The search engine

SPIP includes its own search engine which is deactivated by default. When activated by an administrator on the configuration page, this engine is used to perform searches over the various types of data stored in the database: articles, sections, news items, keywords and authors..

The general principle

There are two main ways of using a search engine. The first is to simply search the existing storage (HTML files, database, etc. depending on the type of site). The second is to index the content in the database. The indexing solution was used until SPIP 2.0. From SPIP 3.0 onwards, content is searched for directly without any prior indexing.

On the other hand, in the case of SPIP, we are obliged to use PHP and MySQL as for the rest of the software, which does not allow us to create a very high-performance engine, in terms of speed, but also in terms of relevance or various enrichments (indexing of documents outside the site, creation of semantic fields enabling more refined searches, etc.).

The advantage of the internal engine, however, is that it makes it possible to manage the display of the search results using the same methods (templates) as for the rest of the SPIP pages, and to do so within the same visual environment.

The search is performed simply by separating the search text into its individual words; the same filter is applied as during indexing: words of three letters or less (except acronyms) are removed, and transliteration is applied.

For each piece of content searched, the score for each word is then retrieved and added together to give the total score. Finally, the results are generally displayed in descending order of {!by points} score, i.e. relevance (but this is left to the discretion of the person writing page layout templates).

For each content being searched, the score of the various words is then retrieved and added in order to obtain a total score. Finally, the results are generally displayed in decreasing score order ({par points}{inverse}), i.e. in decreasing order of relevancy (but which remains at the discretion of whoever codes The search loops and tags).

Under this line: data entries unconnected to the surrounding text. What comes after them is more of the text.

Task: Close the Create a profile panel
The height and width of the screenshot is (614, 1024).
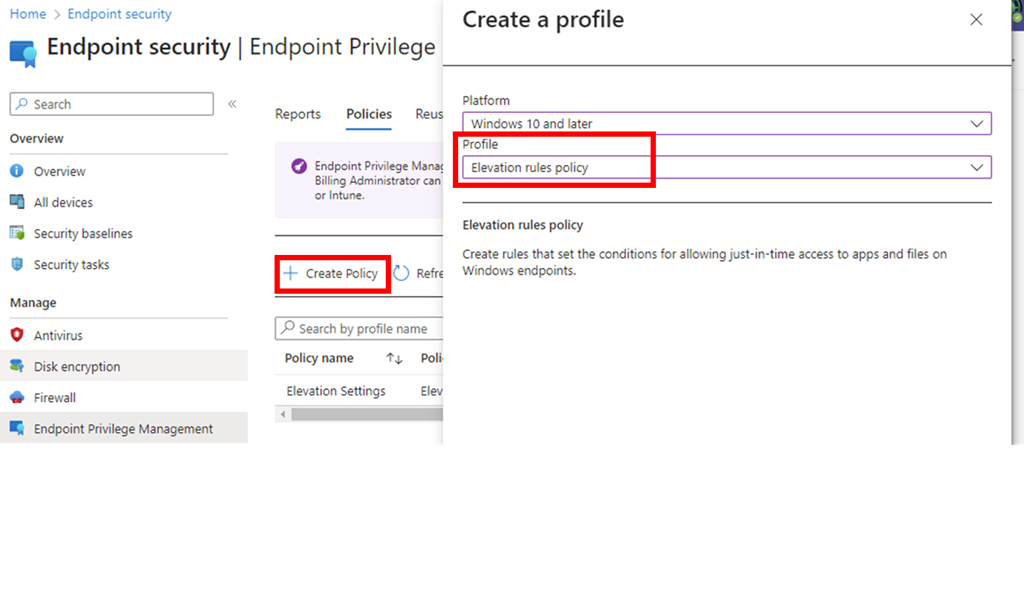Action: pos(976,20)

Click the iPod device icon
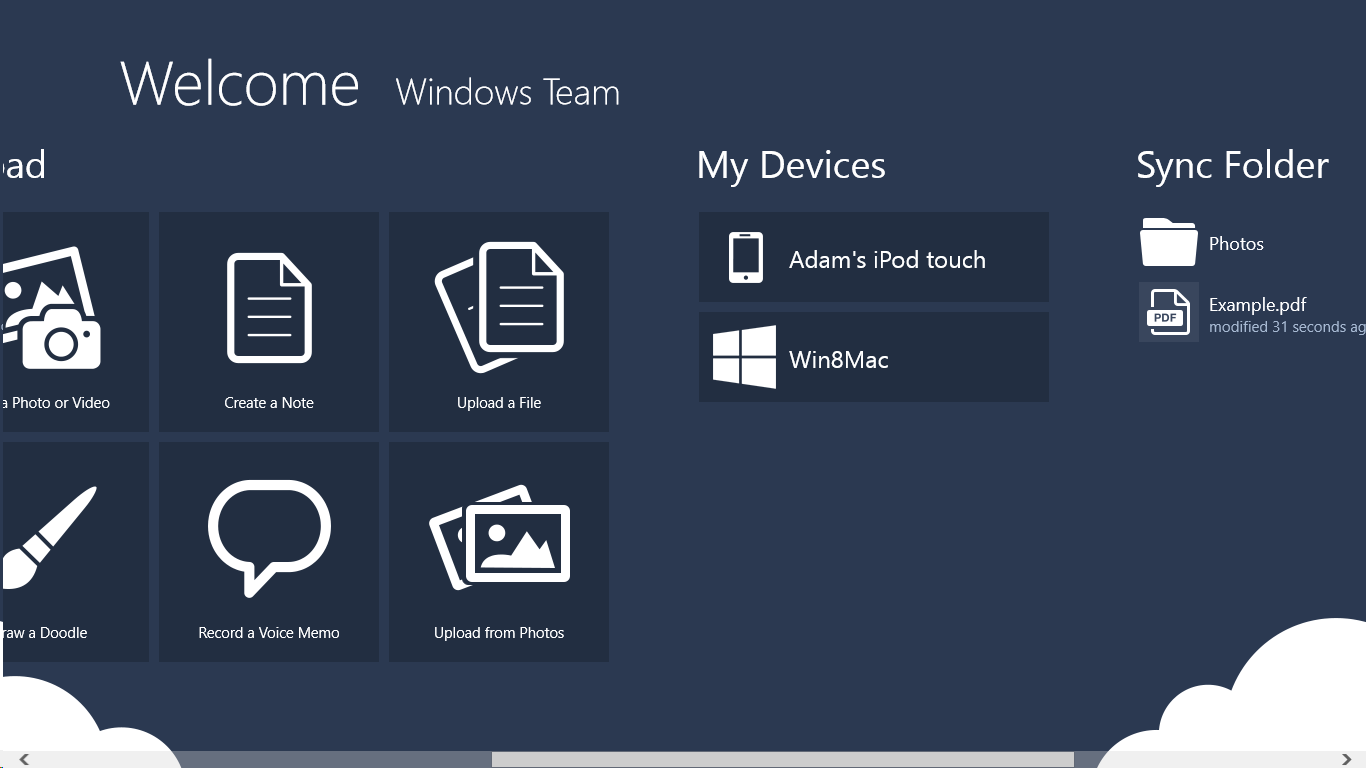745,258
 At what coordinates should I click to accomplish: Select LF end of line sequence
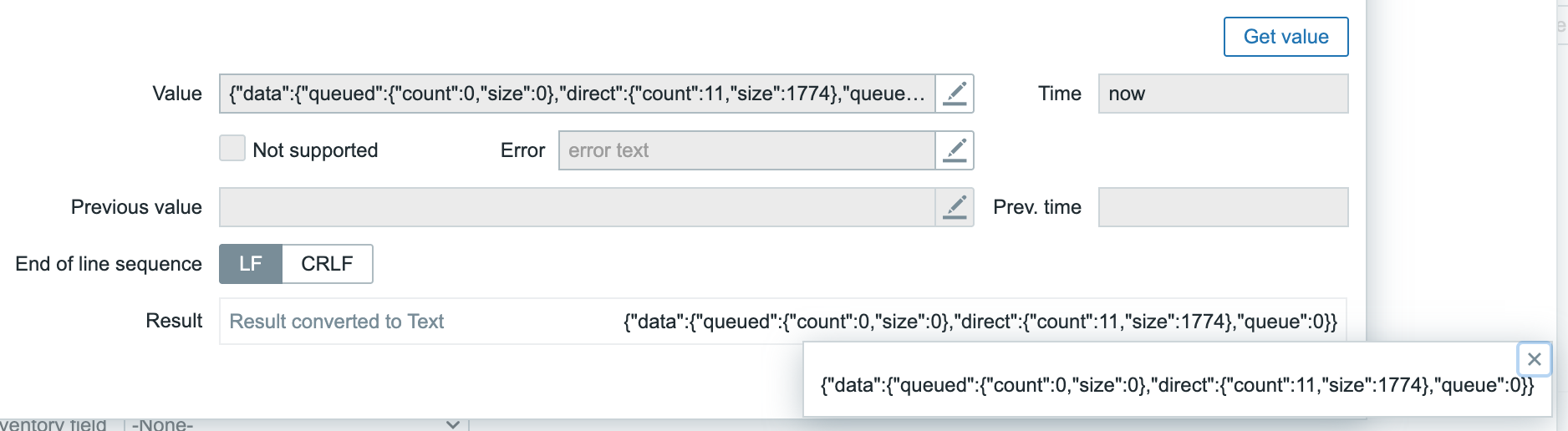coord(251,264)
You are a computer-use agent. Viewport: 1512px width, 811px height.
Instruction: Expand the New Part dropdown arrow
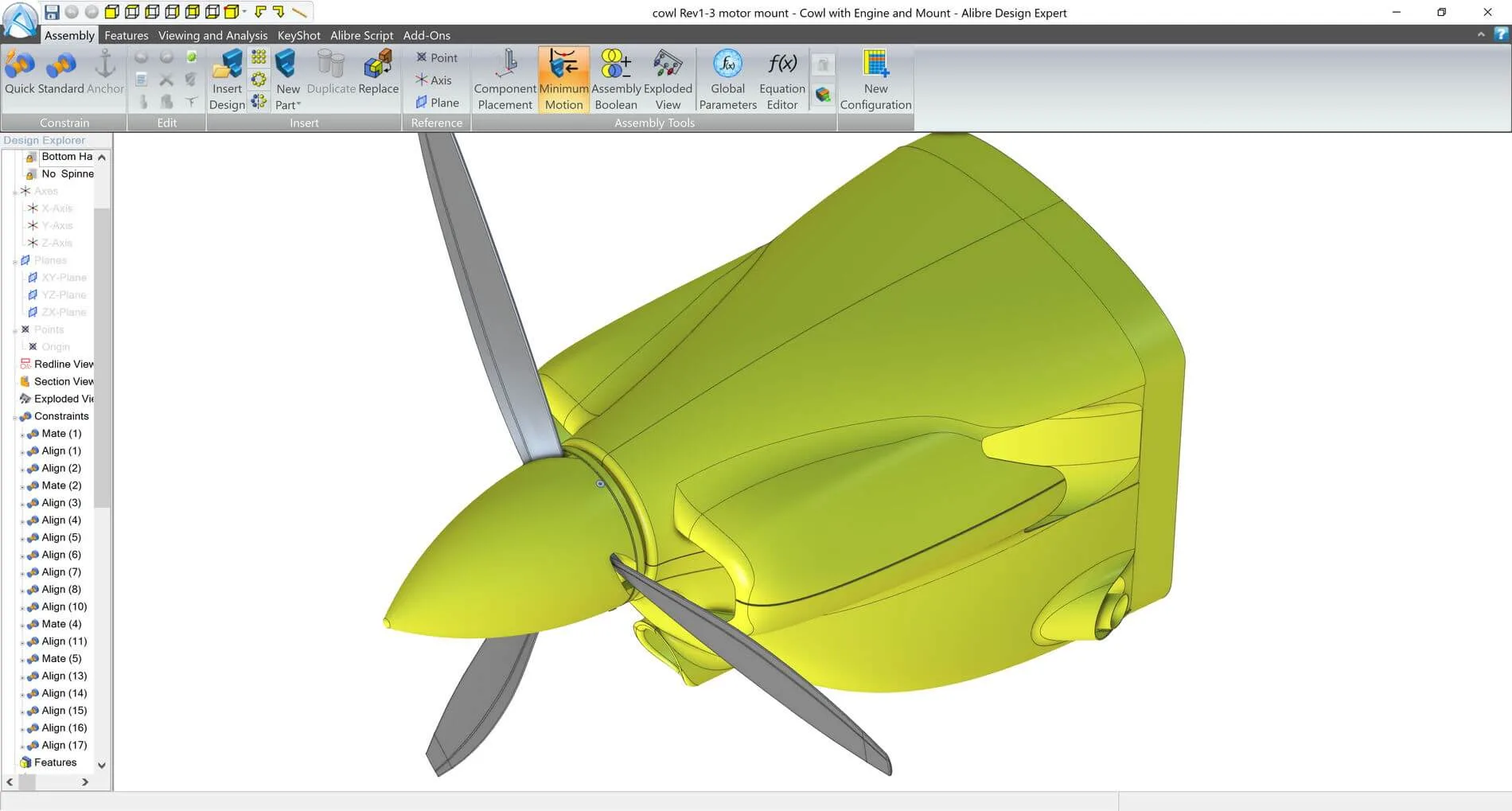[299, 105]
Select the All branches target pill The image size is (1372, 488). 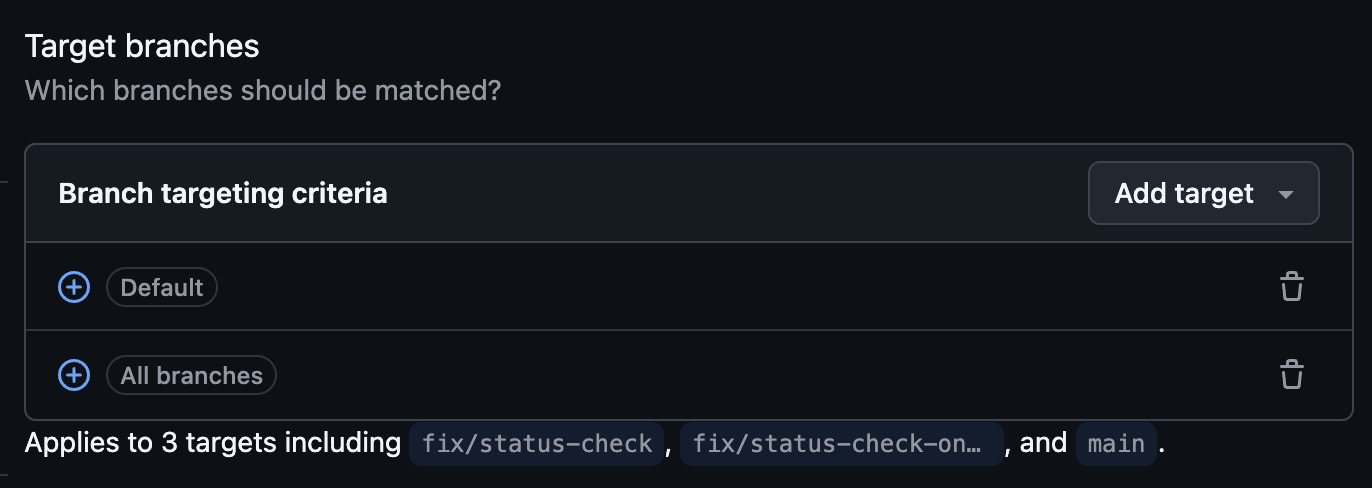pyautogui.click(x=191, y=376)
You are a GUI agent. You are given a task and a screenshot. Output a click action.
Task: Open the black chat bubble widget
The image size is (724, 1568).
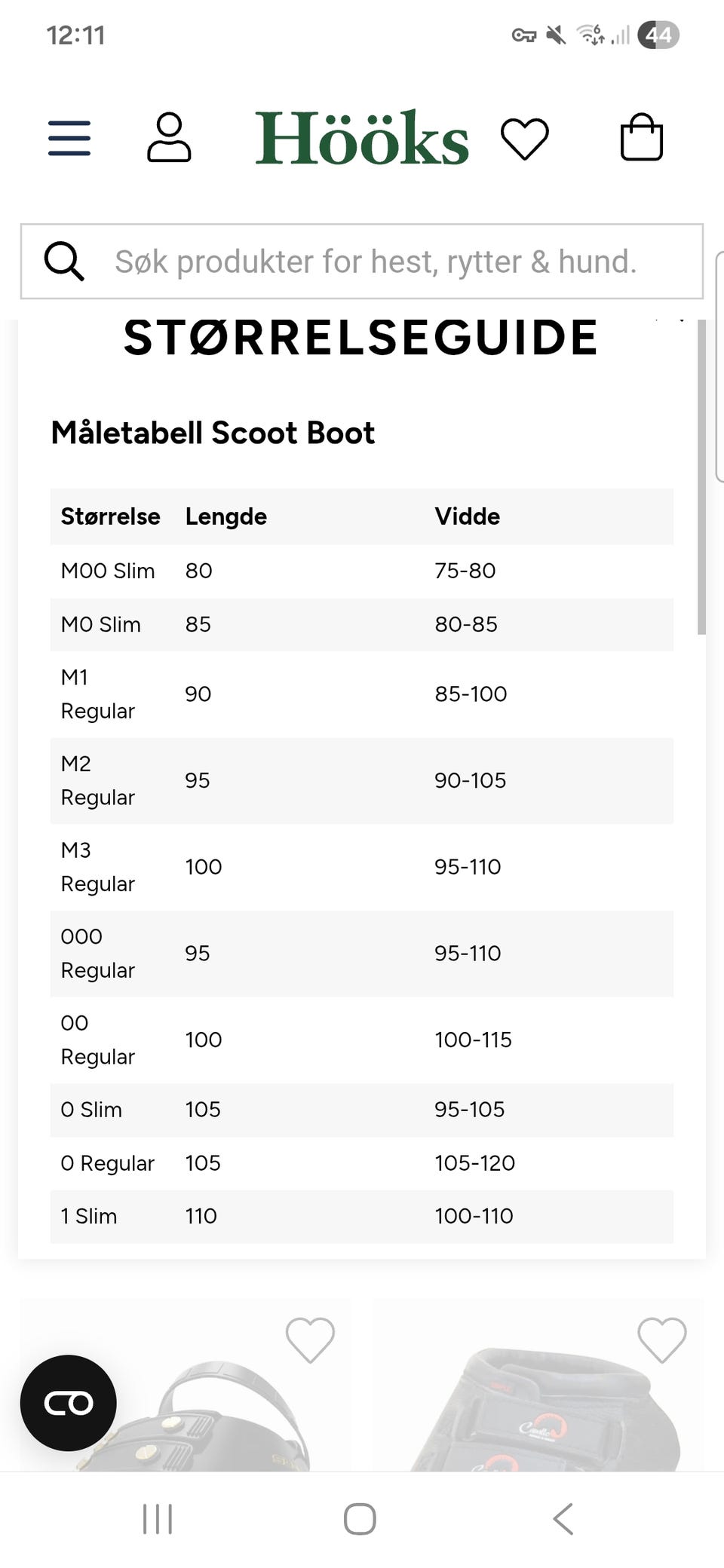[x=69, y=1403]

The search does not offer Boolean operators, the implicit operator being roughly a logical ’OR’. However, the articles found are displayed in an order that favours the results containing the most words spelt precisely according to the query. For example, a query on "la main rouge" will highlight articles containing "main" and "rouge", far ahead of articles containing only "maintenance" or "rouget" - these will appear, but further down the ranking.

Nor does the search engine index the content of files added to articles.

Advanced search engine

The default search engine is rather limited. Fortunately there are alternatives to provide a better search:

  • The Fulltext plug-in which relies on MySQL’s Fulltext mode which allows finer-grained indexing and supports Boolean operators ("+vin -white")
  • The Indexer plug-in, which interfaces SPIP with the Sphinx search engine.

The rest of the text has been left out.